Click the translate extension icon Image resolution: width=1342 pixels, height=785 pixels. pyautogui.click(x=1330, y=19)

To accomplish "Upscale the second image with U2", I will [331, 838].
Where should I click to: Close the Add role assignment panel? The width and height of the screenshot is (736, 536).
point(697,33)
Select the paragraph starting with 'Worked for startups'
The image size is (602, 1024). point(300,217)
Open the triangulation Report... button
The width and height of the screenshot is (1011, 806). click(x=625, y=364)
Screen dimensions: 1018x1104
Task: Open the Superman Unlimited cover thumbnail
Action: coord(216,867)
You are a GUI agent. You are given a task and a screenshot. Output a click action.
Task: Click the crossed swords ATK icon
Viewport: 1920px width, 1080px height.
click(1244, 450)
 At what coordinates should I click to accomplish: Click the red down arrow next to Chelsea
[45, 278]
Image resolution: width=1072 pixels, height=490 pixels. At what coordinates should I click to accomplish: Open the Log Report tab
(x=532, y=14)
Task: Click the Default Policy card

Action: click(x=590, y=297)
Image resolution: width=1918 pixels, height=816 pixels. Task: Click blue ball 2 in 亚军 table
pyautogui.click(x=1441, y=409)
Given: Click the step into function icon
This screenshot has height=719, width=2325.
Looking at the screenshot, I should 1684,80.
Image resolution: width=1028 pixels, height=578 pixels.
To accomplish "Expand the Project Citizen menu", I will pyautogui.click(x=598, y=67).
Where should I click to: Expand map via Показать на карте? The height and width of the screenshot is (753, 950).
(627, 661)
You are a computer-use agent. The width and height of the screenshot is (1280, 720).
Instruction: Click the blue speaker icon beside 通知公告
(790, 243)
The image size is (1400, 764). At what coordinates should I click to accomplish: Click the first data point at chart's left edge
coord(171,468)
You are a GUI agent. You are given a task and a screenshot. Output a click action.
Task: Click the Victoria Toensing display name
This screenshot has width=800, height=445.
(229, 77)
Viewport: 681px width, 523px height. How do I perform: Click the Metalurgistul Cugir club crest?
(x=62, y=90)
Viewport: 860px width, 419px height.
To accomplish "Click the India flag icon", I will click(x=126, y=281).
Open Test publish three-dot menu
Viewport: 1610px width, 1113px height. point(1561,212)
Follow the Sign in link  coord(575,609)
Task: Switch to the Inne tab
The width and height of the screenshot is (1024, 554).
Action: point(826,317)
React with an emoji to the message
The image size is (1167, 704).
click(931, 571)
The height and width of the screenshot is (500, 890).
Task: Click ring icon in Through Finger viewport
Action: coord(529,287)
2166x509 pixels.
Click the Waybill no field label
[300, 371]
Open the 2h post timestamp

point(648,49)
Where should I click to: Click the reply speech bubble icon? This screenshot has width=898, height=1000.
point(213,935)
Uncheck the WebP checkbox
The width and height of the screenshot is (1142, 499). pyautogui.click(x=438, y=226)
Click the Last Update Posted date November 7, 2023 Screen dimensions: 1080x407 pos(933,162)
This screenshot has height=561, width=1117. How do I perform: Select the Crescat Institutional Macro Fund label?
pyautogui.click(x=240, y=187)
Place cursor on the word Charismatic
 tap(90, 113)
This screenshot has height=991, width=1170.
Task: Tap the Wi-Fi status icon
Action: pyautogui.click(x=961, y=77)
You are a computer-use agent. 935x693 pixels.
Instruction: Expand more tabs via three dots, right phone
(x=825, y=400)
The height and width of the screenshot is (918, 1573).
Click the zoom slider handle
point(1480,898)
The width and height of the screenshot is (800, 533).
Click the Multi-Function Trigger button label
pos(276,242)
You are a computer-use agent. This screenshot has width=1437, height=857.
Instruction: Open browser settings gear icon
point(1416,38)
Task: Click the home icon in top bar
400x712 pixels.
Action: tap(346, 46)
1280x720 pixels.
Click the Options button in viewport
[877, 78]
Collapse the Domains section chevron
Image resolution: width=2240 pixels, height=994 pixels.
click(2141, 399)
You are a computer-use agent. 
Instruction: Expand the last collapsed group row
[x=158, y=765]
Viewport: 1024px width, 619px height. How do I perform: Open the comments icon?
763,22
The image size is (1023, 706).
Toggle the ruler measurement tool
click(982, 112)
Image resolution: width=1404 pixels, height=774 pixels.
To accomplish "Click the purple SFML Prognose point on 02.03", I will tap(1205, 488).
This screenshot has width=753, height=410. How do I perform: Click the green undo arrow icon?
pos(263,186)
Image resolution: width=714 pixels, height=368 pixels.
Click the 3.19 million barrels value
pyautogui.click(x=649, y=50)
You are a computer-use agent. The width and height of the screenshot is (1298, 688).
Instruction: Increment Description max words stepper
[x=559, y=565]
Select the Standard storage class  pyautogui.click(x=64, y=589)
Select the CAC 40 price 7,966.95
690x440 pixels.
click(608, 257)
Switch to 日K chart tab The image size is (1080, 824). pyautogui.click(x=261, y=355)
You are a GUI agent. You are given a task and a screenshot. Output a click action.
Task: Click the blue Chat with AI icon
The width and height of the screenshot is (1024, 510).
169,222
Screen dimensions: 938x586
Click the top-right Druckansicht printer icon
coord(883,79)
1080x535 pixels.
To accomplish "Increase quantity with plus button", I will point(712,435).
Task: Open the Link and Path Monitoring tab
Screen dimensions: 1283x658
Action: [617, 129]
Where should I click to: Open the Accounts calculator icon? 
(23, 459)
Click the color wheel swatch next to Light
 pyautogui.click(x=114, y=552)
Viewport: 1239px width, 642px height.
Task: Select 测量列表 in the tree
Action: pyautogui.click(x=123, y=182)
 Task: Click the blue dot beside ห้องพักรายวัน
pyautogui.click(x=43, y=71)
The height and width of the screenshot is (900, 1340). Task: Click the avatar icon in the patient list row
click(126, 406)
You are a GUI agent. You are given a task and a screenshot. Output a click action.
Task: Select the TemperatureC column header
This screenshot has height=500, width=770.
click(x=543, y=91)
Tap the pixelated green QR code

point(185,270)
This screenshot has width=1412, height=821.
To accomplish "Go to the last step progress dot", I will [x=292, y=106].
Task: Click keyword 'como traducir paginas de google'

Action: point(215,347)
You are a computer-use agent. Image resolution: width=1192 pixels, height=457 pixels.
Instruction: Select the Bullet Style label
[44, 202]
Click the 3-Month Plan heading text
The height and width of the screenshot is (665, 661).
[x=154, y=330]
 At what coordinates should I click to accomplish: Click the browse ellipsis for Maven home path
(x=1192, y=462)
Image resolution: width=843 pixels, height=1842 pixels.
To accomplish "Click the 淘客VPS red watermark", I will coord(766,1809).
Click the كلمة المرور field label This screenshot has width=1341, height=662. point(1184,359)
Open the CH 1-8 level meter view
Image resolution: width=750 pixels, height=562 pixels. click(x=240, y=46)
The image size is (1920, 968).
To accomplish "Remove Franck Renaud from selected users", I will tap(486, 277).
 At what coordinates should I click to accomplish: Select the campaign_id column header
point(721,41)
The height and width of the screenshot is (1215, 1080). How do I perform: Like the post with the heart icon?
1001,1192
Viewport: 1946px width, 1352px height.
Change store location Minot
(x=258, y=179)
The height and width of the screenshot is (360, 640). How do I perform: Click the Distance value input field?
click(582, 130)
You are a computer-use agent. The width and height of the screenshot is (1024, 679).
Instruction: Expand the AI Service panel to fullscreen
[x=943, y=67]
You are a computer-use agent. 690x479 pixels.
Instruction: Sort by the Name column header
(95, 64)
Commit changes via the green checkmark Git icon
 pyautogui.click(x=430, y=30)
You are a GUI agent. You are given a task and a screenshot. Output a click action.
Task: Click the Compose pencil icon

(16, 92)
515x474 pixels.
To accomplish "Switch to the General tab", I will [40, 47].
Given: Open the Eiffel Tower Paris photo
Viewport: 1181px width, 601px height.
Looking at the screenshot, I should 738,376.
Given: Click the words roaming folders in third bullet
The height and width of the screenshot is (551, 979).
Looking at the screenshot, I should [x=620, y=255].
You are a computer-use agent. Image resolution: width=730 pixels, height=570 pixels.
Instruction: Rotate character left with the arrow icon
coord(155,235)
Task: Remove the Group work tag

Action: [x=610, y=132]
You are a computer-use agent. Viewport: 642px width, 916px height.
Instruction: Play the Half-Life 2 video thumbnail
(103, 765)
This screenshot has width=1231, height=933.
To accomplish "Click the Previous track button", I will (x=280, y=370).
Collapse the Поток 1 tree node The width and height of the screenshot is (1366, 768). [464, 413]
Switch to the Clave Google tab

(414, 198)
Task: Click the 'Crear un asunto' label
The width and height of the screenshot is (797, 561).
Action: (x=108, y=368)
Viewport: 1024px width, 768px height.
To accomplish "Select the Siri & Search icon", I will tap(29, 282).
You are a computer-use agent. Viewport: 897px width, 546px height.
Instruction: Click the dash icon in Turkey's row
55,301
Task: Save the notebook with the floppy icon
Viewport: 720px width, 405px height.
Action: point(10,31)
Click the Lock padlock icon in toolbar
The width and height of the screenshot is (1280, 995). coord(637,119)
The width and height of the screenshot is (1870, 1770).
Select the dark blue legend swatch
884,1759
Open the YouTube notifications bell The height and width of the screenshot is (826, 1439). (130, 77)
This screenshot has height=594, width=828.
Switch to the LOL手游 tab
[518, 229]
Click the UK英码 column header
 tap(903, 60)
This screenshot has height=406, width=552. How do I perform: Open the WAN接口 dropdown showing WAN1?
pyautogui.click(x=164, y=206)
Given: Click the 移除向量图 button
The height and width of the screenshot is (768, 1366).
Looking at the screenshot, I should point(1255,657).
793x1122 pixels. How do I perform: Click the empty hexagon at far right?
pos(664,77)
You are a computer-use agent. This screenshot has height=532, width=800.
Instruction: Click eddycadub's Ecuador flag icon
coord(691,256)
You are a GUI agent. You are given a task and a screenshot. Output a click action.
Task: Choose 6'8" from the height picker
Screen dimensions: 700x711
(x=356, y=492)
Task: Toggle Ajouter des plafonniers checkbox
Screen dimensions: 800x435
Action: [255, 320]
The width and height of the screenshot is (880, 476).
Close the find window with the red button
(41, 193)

_____

§ **INSTRUCTIONS FOR THE TASK**:
Exactly the lines from the one containing "793x1122 pixels. How" through the last line of the records are to be transcribed, both endpoints included.

§ **RESULT OF THE TASK**:
793x1122 pixels. How do I perform: Click the empty hexagon at far right?
pos(664,77)
You are a computer-use agent. This screenshot has height=532, width=800.
Instruction: Click eddycadub's Ecuador flag icon
coord(691,256)
You are a GUI agent. You are given a task and a screenshot. Output a click action.
Task: Choose 6'8" from the height picker
Screen dimensions: 700x711
(x=356, y=492)
Task: Toggle Ajouter des plafonniers checkbox
Screen dimensions: 800x435
Action: [255, 320]
The width and height of the screenshot is (880, 476).
Close the find window with the red button
(41, 193)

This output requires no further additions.